(Recorded data)
------------------------------------------------------------------------

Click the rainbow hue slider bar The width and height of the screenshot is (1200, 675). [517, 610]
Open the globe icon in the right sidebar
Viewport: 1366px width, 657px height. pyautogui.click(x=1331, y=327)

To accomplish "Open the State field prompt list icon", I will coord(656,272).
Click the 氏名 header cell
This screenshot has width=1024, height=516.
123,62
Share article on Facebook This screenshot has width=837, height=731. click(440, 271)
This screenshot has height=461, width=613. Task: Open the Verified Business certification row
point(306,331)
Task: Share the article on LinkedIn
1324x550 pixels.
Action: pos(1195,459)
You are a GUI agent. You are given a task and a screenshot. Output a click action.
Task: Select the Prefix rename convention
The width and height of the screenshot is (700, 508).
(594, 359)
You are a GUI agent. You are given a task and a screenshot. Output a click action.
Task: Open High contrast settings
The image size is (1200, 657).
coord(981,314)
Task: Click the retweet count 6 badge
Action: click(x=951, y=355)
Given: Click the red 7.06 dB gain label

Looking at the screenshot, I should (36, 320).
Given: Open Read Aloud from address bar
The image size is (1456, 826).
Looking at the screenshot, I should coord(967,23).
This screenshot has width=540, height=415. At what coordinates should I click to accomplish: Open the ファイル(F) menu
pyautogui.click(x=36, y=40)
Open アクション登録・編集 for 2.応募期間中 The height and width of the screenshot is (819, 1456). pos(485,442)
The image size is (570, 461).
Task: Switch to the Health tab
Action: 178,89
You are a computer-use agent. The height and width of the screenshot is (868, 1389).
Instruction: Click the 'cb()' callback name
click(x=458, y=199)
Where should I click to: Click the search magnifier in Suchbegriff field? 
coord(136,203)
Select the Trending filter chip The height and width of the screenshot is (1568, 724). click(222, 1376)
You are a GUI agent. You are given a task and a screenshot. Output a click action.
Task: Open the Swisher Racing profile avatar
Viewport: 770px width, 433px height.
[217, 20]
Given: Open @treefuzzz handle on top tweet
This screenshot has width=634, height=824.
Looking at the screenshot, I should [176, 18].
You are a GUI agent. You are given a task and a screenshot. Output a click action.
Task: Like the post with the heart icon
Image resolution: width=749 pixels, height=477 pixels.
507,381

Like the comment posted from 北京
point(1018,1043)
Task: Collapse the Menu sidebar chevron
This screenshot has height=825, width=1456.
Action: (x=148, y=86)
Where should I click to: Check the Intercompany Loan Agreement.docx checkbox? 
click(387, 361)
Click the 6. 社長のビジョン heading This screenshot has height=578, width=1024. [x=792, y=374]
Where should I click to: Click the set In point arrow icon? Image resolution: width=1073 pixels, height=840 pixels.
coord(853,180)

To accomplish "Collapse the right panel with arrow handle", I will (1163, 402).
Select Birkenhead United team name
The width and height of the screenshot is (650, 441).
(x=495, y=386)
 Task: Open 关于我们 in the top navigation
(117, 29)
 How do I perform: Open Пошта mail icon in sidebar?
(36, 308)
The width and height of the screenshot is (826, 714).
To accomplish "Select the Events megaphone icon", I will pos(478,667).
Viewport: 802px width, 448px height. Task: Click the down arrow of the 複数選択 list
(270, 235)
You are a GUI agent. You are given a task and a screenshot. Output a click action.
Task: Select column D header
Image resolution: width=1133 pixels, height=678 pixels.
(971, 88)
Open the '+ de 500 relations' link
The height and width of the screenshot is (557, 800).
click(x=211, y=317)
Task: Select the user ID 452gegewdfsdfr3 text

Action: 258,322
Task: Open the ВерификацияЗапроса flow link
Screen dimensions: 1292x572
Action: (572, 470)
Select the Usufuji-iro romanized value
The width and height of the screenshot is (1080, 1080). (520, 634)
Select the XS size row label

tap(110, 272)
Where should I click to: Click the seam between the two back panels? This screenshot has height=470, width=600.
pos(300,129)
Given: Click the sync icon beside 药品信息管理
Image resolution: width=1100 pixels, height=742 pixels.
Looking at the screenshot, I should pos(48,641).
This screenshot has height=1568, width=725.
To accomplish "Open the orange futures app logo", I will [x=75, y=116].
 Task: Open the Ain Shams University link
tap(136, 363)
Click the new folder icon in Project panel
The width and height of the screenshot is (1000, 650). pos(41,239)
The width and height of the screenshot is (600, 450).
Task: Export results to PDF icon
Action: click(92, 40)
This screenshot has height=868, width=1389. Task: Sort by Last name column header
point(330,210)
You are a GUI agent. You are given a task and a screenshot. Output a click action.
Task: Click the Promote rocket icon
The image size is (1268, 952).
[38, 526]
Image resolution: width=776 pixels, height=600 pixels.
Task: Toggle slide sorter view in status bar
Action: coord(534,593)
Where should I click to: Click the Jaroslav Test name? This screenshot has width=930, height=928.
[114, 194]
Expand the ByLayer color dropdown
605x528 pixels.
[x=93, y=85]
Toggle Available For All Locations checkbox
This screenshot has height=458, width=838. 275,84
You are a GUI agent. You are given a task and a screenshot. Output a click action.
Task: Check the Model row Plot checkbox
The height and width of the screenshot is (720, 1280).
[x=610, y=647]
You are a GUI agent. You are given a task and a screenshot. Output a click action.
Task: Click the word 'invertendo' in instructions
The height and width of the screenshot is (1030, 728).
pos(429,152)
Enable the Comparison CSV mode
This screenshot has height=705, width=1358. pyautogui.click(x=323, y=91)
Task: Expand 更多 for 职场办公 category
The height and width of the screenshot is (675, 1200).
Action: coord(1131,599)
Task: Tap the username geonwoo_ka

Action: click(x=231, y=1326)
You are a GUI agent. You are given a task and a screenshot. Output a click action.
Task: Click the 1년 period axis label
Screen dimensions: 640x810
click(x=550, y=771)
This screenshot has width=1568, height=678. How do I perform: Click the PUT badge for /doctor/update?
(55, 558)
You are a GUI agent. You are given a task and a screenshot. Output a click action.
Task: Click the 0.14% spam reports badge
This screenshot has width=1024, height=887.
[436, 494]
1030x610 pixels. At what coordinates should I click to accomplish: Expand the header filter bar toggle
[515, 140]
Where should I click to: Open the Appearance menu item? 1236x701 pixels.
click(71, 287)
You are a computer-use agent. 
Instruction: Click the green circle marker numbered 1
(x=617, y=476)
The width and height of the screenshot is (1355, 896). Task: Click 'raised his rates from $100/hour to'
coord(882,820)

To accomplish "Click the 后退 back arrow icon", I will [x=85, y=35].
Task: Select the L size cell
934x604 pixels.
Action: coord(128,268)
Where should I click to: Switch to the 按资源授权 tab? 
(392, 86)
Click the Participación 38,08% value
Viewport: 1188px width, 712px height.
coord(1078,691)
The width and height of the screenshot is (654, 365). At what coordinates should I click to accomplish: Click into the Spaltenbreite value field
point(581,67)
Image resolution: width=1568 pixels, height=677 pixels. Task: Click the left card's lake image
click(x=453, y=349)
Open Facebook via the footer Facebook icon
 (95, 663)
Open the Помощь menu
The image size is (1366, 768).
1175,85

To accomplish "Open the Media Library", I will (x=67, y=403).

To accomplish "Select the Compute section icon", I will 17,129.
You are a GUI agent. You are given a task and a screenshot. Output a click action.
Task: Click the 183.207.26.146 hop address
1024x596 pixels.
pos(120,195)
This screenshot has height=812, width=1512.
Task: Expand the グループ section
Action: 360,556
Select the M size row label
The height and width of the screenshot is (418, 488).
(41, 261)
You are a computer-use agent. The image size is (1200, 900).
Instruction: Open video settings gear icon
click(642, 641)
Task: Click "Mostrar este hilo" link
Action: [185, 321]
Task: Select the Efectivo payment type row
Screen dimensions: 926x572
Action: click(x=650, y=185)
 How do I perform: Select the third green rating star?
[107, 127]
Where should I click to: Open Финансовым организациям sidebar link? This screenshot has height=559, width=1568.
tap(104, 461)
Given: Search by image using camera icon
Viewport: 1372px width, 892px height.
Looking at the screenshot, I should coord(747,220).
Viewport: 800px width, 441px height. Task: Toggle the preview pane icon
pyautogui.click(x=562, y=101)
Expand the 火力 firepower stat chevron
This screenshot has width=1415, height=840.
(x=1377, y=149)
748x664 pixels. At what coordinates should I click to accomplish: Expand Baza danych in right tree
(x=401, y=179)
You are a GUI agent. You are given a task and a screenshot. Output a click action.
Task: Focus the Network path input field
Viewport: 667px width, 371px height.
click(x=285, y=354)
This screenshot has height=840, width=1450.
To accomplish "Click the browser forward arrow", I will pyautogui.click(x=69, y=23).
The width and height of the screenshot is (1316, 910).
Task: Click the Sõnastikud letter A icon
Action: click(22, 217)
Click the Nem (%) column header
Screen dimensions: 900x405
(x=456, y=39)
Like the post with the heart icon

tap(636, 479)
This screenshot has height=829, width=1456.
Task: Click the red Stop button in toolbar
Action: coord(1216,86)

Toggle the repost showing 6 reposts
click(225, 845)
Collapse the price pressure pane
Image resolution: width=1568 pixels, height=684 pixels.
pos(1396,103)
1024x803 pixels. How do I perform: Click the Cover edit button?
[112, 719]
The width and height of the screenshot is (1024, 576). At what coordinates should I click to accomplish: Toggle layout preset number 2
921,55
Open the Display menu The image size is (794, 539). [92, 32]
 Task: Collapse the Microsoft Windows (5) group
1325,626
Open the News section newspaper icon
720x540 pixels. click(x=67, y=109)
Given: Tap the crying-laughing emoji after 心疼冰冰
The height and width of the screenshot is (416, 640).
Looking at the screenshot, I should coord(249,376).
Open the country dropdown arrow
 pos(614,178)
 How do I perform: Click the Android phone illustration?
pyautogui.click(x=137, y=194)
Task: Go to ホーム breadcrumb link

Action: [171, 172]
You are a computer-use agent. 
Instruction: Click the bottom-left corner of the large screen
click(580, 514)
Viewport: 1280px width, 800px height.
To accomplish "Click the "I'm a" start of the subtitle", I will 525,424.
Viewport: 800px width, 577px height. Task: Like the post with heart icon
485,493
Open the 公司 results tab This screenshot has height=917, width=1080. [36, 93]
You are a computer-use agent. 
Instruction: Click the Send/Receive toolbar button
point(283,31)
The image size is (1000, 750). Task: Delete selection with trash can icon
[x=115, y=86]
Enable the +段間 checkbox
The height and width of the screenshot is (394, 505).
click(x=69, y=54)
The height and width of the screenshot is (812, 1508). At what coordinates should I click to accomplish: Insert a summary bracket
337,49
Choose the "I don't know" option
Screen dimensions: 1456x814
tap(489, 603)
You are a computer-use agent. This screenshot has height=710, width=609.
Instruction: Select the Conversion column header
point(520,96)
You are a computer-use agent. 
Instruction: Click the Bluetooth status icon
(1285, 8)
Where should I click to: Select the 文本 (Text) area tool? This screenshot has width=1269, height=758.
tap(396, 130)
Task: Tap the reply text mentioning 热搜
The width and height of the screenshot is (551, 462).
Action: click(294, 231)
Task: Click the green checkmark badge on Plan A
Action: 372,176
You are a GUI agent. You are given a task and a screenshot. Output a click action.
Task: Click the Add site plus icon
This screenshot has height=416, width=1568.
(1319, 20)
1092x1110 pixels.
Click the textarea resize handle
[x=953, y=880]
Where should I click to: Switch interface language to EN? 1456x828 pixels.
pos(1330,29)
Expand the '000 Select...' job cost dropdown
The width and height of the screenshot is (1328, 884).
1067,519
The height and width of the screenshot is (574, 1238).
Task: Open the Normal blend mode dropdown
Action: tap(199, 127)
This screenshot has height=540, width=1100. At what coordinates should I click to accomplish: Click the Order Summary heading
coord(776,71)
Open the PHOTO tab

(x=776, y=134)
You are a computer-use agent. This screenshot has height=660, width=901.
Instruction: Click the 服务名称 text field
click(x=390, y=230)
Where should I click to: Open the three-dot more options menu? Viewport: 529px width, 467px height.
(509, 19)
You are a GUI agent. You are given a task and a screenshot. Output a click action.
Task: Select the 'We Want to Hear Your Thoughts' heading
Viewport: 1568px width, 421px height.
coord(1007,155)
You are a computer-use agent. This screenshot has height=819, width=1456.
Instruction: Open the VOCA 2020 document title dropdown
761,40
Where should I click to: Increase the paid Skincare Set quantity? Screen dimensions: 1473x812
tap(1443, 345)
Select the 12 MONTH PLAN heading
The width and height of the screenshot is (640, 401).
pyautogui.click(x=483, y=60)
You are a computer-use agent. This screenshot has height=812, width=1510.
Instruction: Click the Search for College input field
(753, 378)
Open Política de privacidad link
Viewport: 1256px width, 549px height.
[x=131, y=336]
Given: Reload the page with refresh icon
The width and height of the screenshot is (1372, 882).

------------------------------------------------------------------------

WHAT YOU WILL DO
Reproduce, unchanged, the lines of the listing above that begin with the line containing "Where should I click to: Click the Jaroslav" and run through the line containing "This screenshot has height=458, width=838.", including both of those lines.

THE ANSWER
Where should I click to: Click the Jaroslav Test name? This screenshot has width=930, height=928.
[114, 194]
Expand the ByLayer color dropdown
605x528 pixels.
[x=93, y=85]
Toggle Available For All Locations checkbox
This screenshot has height=458, width=838. 275,84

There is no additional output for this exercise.